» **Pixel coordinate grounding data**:
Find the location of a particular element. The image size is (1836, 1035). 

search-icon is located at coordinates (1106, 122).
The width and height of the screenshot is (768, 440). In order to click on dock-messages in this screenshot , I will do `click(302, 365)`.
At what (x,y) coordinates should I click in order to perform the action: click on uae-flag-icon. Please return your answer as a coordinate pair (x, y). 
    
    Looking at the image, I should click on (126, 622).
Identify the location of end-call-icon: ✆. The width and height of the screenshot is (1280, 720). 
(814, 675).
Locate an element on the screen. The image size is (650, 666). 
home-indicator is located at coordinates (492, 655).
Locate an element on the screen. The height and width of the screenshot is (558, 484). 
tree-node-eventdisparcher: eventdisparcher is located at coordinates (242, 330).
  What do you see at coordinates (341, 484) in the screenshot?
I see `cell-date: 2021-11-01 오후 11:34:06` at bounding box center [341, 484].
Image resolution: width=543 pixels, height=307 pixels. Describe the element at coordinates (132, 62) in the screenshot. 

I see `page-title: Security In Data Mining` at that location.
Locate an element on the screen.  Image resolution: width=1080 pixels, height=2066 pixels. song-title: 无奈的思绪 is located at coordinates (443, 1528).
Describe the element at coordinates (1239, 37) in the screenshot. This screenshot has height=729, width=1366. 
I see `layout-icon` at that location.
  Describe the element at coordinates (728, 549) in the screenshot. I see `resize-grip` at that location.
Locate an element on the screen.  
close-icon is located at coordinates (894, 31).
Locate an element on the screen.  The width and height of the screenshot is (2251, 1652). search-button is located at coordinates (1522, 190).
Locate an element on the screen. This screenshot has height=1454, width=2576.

» **What is required**: Copy out the items word for word, from the line with "Locate an element on the screen. The height" up to and including the line with "tree-node-eventdisparcher: eventdisparcher is".

» **Answer for this exercise**:
Locate an element on the screen. The height and width of the screenshot is (558, 484). 
tree-node-eventdisparcher: eventdisparcher is located at coordinates (242, 330).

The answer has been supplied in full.